▶ **What is expected**: Exclude the pictures; give every entry again exactly as written.

▶ **Exercise material**:
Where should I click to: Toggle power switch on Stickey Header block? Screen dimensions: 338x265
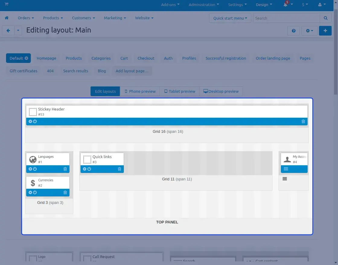coord(35,121)
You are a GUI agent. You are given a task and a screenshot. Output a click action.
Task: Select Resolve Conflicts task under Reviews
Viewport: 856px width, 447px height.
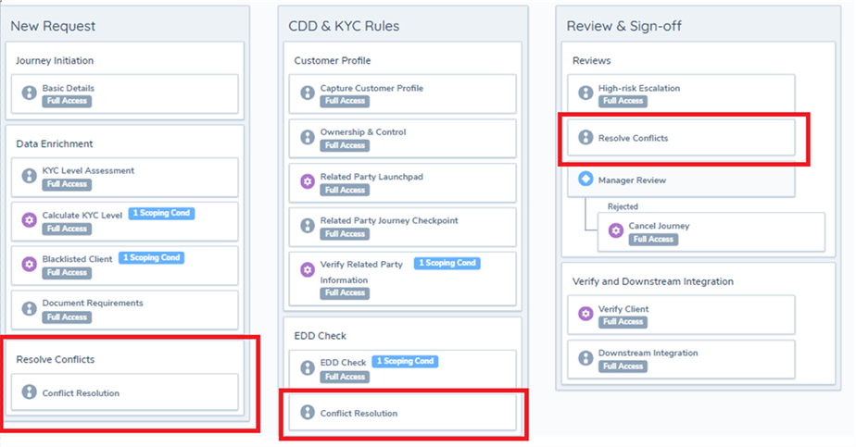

▶ **Result for this exercise**:
Where should I click to: Toggle power switch on Stickey Header block? Screen dimensions: 338x265
coord(35,121)
You are a GUI agent. You are given a task and a screenshot. Output a click action.
Task: Select Resolve Conflicts task under Reviews
Viewport: 856px width, 447px height.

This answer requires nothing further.